We always needs to be aware of such seasonal variations in the NHS. That is why the Department of Health has given more than £300 million to the NHS specifically to deal with winter pressures. However, it is for local NHS providers to recognise that that extra investment has been made and to co-ordinate their response with the community, particularly through highly skilled community intermediate care teams, which help to get older people back home from hospital as quickly as possible so that they can be better looked after in their own homes.
The other main concern expressed by the hon. Gentleman was about ambulance performance. Delaying ambulances outside A and E departments, as a result of a temporary mismatch between A and E and hospital capacity and the numbers of elective emergency patients arriving, is simply not acceptable. There is a need for the local ambulance trust and the local hospital to work more constructively together, to ensure that such delays do not happen. That might be about having better triage, or the local ambulance trust might need to put more resources into the front line in the local area.
I also take this opportunity to say that the Government have provided £330 million of additional funding specifically to help the NHS cope with the winter pressures this year, so that patients receive the treatment they deserve. I understand that South Tees Hospitals NHS Foundation Trust received more than £1 million from that additional funding, and Middlesbrough primary care trust has received a further £264,000. Investment in social care services will also benefit the broader health system, but that requires the local trust to ensure that it uses the money wisely to address the concerns raised in the debate.

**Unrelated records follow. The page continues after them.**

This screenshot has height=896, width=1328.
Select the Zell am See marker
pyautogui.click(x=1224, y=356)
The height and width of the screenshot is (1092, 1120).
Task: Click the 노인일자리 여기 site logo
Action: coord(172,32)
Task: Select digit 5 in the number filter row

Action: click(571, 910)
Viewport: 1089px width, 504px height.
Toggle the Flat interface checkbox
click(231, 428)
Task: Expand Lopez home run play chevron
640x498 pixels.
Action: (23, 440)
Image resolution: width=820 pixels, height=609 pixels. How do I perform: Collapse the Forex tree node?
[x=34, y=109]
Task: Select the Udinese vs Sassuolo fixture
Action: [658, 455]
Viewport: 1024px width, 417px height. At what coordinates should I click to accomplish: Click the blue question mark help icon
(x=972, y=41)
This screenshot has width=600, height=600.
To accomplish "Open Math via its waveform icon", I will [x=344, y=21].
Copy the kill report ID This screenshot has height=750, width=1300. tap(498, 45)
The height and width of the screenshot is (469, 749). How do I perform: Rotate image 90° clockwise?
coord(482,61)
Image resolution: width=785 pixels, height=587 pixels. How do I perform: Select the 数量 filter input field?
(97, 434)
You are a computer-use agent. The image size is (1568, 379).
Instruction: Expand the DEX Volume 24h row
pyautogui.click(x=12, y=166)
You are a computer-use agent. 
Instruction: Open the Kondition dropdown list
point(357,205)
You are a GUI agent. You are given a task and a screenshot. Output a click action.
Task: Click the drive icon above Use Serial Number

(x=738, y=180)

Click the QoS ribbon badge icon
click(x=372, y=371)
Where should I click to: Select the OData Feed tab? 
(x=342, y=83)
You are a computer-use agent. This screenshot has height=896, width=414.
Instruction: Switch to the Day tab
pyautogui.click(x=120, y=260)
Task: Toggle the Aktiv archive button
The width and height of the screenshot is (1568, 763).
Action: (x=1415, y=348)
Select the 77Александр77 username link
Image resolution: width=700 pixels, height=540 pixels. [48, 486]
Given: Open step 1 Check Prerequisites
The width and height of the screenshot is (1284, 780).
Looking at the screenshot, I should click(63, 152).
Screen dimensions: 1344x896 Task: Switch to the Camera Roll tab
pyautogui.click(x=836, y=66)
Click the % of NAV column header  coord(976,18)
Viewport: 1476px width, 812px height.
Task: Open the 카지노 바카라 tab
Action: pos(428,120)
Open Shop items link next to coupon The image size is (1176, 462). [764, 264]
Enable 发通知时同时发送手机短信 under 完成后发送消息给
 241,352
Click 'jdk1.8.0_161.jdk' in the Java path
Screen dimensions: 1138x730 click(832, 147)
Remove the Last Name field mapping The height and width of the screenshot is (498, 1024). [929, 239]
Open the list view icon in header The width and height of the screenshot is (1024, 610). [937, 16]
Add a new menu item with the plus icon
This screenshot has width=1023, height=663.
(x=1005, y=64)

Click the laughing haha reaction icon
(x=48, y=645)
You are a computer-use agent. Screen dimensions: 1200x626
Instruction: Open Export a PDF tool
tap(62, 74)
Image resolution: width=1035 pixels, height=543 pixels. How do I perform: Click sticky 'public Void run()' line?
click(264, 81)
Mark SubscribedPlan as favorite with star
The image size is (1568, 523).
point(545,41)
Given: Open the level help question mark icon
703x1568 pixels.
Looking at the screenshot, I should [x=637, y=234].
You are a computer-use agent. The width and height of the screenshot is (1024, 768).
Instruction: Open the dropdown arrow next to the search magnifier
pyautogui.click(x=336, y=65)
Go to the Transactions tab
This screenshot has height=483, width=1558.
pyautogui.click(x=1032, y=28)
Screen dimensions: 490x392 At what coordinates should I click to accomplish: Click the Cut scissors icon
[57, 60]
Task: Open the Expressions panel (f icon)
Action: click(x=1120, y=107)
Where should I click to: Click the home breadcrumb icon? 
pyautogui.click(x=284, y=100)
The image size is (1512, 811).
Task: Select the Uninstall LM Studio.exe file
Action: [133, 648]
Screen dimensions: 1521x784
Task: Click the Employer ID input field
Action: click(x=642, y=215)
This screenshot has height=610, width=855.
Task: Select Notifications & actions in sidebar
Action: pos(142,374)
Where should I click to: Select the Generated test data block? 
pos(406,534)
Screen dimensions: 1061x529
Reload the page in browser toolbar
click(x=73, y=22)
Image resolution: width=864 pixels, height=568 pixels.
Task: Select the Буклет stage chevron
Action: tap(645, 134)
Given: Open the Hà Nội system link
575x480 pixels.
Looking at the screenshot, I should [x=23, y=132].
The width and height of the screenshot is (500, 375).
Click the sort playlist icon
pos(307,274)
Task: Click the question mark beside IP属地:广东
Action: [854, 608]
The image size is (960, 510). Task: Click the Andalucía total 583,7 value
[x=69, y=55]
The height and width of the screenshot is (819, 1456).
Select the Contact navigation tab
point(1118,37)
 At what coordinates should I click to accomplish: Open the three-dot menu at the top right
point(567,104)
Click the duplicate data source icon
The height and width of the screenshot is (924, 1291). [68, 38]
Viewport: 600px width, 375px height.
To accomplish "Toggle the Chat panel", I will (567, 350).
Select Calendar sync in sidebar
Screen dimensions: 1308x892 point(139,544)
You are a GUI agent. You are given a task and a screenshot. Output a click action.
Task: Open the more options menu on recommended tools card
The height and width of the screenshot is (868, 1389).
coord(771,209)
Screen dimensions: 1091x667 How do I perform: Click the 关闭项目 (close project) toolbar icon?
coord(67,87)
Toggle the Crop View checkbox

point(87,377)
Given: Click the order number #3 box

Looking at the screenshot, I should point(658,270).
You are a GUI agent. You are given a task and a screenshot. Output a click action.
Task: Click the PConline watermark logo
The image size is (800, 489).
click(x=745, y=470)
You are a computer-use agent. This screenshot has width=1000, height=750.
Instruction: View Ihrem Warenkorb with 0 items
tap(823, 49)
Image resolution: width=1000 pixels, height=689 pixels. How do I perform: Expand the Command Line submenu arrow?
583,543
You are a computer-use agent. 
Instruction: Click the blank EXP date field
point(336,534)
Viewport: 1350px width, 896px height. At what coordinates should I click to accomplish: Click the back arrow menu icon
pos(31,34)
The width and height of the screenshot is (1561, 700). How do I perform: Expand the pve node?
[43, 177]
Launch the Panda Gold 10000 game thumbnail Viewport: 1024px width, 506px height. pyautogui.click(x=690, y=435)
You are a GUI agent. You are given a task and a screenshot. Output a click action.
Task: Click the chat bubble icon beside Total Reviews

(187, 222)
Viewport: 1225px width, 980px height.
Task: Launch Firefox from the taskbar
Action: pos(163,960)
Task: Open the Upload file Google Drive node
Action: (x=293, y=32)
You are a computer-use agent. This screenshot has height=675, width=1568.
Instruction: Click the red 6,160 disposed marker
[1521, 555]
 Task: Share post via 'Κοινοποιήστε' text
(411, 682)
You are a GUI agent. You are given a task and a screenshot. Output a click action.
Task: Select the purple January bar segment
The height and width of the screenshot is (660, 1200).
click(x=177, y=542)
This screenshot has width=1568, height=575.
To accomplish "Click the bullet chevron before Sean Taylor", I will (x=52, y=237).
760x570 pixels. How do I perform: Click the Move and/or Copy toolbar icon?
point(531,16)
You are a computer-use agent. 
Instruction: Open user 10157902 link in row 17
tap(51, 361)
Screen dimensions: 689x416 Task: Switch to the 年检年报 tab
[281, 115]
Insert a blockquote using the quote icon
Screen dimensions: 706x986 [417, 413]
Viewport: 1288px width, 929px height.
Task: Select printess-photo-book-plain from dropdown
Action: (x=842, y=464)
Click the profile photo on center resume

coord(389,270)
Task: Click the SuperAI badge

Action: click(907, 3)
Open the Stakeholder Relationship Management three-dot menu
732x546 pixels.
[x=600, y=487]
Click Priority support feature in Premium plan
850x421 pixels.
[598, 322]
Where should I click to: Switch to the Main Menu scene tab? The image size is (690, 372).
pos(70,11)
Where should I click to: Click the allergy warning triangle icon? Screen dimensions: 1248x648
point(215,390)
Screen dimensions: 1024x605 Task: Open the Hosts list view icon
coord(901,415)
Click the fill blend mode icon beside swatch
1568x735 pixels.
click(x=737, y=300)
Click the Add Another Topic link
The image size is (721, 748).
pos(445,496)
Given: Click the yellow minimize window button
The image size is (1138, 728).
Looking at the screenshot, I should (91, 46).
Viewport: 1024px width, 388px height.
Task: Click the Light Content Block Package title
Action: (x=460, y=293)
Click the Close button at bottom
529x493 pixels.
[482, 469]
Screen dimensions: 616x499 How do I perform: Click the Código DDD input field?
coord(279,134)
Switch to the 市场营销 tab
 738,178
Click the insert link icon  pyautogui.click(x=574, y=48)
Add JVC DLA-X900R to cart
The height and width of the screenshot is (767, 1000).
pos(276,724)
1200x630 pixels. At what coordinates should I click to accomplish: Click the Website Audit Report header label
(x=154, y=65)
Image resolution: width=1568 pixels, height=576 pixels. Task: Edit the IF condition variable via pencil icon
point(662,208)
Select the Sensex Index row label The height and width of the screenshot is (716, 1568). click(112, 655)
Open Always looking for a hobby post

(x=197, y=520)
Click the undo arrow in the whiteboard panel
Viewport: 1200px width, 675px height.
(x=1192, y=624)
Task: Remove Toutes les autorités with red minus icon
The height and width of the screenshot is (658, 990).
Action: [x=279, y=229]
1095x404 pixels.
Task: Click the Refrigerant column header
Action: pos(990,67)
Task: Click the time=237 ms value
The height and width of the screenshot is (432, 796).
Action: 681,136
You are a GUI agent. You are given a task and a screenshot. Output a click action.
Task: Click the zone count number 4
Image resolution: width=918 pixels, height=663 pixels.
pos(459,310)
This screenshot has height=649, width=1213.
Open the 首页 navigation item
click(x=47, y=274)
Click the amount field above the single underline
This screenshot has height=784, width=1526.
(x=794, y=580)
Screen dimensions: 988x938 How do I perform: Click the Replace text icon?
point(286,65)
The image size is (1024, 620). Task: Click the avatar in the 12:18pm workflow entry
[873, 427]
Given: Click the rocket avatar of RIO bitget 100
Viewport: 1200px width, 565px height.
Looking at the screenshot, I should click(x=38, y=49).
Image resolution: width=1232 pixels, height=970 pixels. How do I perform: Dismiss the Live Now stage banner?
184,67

In January, the hon. Gentleman and I had what I thought was a constructive meeting with the trust, and I hope that will be the foundation for him and other local MPs to engage constructively with the trust to encourage a quick solution to the problems that have been outlined. One good thing that came out of the meeting, as the hon. Gentleman already knows, is that there is now an active process going on for the recruitment of specialist nurses to the smaller hospitals—the community hospitals —in the local area. When those nurses are in place, that will be a big step forward; I hope those hospitals will be open for additional hours, which will help to take pressure off acute settings.
In response to growing demand, an overall increase in ambulance activity and longer stays in hospital owing to more complicated medical conditions, I understand that the trust has already taken some specific measures, with £650,000 of investment being put into extra nurses and consultants. To deal with times of acute winter pressure, a bed winter ward will also open. The trust is also now working actively with its partners to redesign patient services, along the lines of the rapid response teams and intermediate care teams that I described earlier, to prevent inappropriate hospital admissions in the first place. In addition, it is exploring the development of a separate paediatric A and E department to create extra space for patients.
I am sure that the hon. Gentleman would have hoped that some of those measures would have been in train earlier, but following our meeting, and after the trust has listened to this debate, I am sure it will be all the more determined to do what it can to put things right in the future. As he knows, through our engagement I am taking an active interest in these issues and I will welcome further discussions if there are more problems in the future, because the delays that have been described today are unacceptable.